Prior to the pandemic, Facebook was regularly filling prized office space in top markets, like taking 1.5 million square feet at three of Related Companies’ Hudson Yards towers in Manhattan in late 2019.

Then, with the same influence it has in defining modern office space, Facebook became one of the first U.S. tech companies of its scale to start sending employees home last year amid the pandemic. And, in May 2020, Facebook said it would begin enabling full-time remote work for employees, further fueling questions about drastic reductions in office requirements. 

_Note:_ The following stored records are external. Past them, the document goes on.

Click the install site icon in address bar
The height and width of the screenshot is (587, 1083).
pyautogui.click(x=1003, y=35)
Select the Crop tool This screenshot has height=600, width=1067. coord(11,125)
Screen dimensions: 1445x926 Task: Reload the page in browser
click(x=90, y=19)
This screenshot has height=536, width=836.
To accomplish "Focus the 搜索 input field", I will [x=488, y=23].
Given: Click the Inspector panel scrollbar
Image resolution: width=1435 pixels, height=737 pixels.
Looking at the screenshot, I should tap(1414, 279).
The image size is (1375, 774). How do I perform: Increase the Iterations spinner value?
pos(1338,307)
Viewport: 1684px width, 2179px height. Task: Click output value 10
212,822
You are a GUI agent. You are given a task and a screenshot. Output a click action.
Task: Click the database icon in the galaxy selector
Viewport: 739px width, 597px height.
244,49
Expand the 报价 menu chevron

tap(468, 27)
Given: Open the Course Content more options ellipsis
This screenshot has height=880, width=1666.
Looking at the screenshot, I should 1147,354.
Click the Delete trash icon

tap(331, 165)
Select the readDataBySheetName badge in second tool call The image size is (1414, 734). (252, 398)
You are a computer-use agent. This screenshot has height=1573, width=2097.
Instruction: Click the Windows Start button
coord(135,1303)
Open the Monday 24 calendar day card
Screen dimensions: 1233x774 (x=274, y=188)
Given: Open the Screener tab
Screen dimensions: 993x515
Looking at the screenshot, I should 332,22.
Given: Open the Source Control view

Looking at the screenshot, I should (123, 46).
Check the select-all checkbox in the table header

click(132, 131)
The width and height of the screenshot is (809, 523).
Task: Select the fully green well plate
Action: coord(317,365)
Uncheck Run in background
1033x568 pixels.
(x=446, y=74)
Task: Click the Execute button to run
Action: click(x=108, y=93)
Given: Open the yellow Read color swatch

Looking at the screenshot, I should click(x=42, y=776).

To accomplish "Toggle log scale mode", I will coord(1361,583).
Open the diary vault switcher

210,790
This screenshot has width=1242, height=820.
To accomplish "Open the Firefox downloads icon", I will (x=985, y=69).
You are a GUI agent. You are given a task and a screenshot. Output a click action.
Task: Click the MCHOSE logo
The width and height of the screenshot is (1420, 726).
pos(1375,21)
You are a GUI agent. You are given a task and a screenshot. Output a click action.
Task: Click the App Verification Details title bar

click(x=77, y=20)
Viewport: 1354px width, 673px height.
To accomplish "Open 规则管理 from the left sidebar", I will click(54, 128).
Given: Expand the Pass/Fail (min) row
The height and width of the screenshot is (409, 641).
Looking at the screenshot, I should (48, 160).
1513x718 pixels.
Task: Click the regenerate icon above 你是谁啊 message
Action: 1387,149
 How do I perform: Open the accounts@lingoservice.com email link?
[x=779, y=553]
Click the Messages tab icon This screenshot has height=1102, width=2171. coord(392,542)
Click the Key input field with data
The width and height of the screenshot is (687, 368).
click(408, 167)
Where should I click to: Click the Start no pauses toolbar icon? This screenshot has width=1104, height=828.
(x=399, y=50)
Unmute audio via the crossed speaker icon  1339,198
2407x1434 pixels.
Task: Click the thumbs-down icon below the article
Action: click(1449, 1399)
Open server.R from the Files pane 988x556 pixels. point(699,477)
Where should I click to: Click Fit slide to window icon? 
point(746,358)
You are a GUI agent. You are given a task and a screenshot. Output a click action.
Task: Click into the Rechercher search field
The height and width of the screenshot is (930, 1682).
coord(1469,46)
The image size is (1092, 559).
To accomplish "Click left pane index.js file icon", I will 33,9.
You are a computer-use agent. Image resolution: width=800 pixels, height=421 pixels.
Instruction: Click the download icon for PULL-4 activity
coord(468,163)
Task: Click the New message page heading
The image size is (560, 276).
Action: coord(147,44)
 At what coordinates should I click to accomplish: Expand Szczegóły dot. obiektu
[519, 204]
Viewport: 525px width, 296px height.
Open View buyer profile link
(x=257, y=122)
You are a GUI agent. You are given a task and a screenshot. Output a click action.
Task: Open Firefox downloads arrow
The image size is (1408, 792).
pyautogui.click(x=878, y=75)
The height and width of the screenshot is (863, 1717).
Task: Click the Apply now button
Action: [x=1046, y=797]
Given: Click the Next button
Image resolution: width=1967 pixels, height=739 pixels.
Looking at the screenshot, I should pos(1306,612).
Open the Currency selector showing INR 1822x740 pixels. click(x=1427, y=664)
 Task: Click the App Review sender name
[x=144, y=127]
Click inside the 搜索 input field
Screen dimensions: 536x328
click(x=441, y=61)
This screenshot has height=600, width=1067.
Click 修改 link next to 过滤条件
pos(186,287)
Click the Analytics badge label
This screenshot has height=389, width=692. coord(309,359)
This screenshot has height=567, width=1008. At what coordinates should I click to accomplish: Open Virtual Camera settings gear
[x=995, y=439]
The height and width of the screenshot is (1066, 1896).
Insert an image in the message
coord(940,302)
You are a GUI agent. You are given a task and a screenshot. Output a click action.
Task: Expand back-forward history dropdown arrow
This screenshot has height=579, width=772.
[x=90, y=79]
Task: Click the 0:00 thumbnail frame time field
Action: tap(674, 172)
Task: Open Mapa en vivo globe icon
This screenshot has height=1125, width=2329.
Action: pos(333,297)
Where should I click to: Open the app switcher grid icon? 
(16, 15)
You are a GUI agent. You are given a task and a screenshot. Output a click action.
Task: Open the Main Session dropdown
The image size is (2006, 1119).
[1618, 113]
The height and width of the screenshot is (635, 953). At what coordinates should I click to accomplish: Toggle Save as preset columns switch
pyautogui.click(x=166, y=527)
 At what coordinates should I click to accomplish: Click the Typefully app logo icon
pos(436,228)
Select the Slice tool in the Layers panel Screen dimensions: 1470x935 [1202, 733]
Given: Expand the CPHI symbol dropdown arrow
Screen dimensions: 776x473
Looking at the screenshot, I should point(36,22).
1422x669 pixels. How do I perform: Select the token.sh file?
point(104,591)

“We believe that as much as half our workforce could be working remotely over the next five to 10 years,” Tenanes said. “While we believe people will be more distributed in the future, this is not a ‘goal,’ but rather an estimate as we look out to the evolving future of work in the years ahead. […] The pandemic accelerated a shift in the way people work. While some of this is temporary, some of it will stick and prompt companies to evolve their workspaces. At Facebook, we are continuing to develop new ways to support collaboration, connection and productivity.”

Indeed, when office activity seemed to be at a standstill during mass stay-at-home advisories, the internet company with billions of online users and offices in 80 cities globally appeared to grow as expected. 

When leasing activity in Los Angeles dropped to record lows in 2020, Facebook added 84,600 square feet to its existing lease at Tishman Speyer’s Brickyard campus. In New York, Facebook signed the largest Manhattan office lease of 2020: 730,000 square feet at Vornado Realty Trust’s Farley Post office building redevelopment. And, in Seattle, Facebook purchased a new 6-acre, 400,000-square-foot complex from REI for a reported $367.6 million.

This year, as more and more vaccines are administered and the market adjusts to a post-COVID reality, Facebook doesn’t appear to be slowing down. Facebook Reality Labs, the virtual reality subsidiary of Facebook, just completed construction of an 18.13-acre campus for its headquarters in Burlingame, Calif., after signing a 12.5-year lease that started last August. The 803,000-square-foot property landed the support of a $750 million refinance from four lenders, including Goldman Sachs, JPMorgan Chase, Deutsche Bank and Athene Annuity & Life Company, one of the biggest loans of the COVID era.